Let us take a look back in history at the story of Louis Silvie Zamperini. Picture an American-born Italian boy, his siblings, and parents moving to from New York to California in the early 1900’s. No one in his household, including himself, spoke English so he faced a tremendous amount of bullying due to his Italian heritage. Zamperini did not remain a victim long, he began to apply the strategies he learned from the boxing lessons his father began to provide to him. Not only did he start whipping the tail of those that taunted him, but he began to develop an arrogant rebellious spirit which attracted trouble. Pete, his older brother, began to recognize the path that he was on and decided to redirect that aggression to the sport of track and field. Even though Pete was a well-accomplished athlete, Louis began to surpass his records and remained undefeated in high school. Having such a phenomenal record led to Louis Zamperini earning a scholarship to the University of Southern California. Zamperini’s competitive spirit did not stop there, he was able to qualify for the Olympics during a heat wave that was so intensive that 40 people died that week alone in the city where the try outs occurred. His results on the track were so impressive that Adolf Hitler demanded to meet him and shake his hand sharing how much his reputation proceeded him.

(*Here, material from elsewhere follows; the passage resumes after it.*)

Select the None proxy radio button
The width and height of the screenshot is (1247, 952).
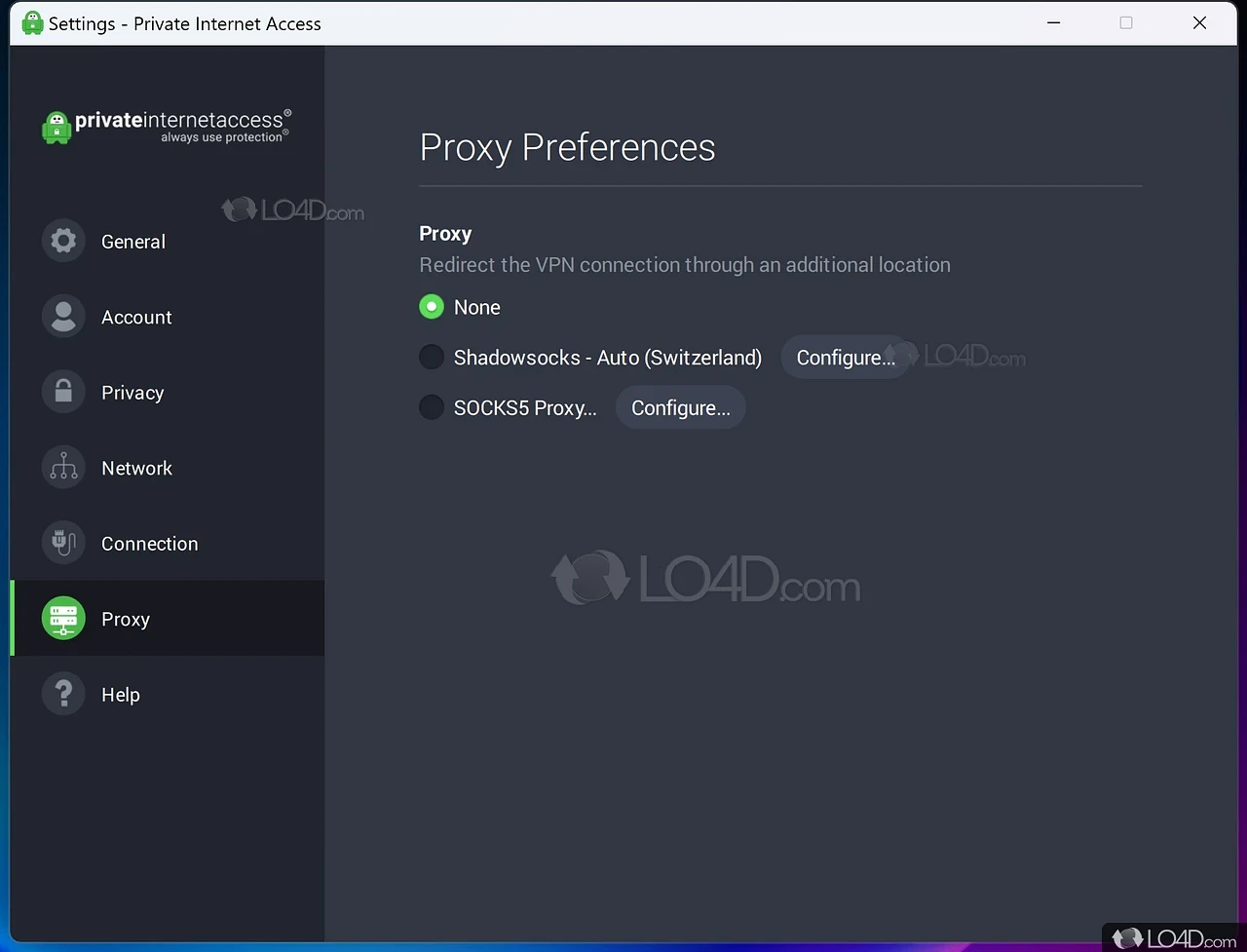(432, 307)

After college Louis joined the United States Army Air Corp and was assigned to be aboard a B-24 heavy bomber. While on a search and rescue mission aboard another B-24 his plane suffered a mechanical failure crashing into the ocean 850 miles from land. Three of the eleven men aboard initially survived the crash, and of those, two including Louis survived the 47 days at sea. This pair of men survive on a diet of raw fish and sea bird, while battling the raging seas and numerous shark attacks! It was on that 47th day that Zamperini and the last remaining survivor reached the Marshall Islands where the Japanese Navy immediately captured them! Zamperini would endure over countless days of brutal torture as a POW under the rule of the Imperial Japanese Army Corporal Mutsuhiro “the Bird” Watanabe.
At the end of World War II Louis Zamperini returned home to marry his love and rejoin his family who all were told he perished at sea over a year prior to. Zamperini dealt with many nightmares and personal struggles, including heavy drinking, due to all that he endured. All of that ended after attending a church crusade with his wife, and it was that experience that created a strong desire and urge to forgive. His sense of forgiveness was so compelling that in his travels, Louis spoke to his jailed former POW captors and shared how he forgave them for the harsh treatment they gave him. At the age of 80, Zamperini ran carrying the torch for the Winter Olympics in Japan. While there he attempted to meet with Watanabe to forgive him face to face. Watanabe refused his visitation but received a letter from Louis. Even until his death in 2014, at the age of 97, Louis Zamperini devoted his life to at-risk youth and his beliefs of forgiveness.
In the classroom we encounter students from all walks of life, and we as Educators meet them as we are. In life we experience hiccups and setbacks, however these rough times are like coarse 50-grit sandpaper smoothing and refining the rigid edges on a wooden sculpture. It is character, most often strengthen through our darkest times, that defines us and through the pursuit to improve it makes us even more effective as Next Level Educators!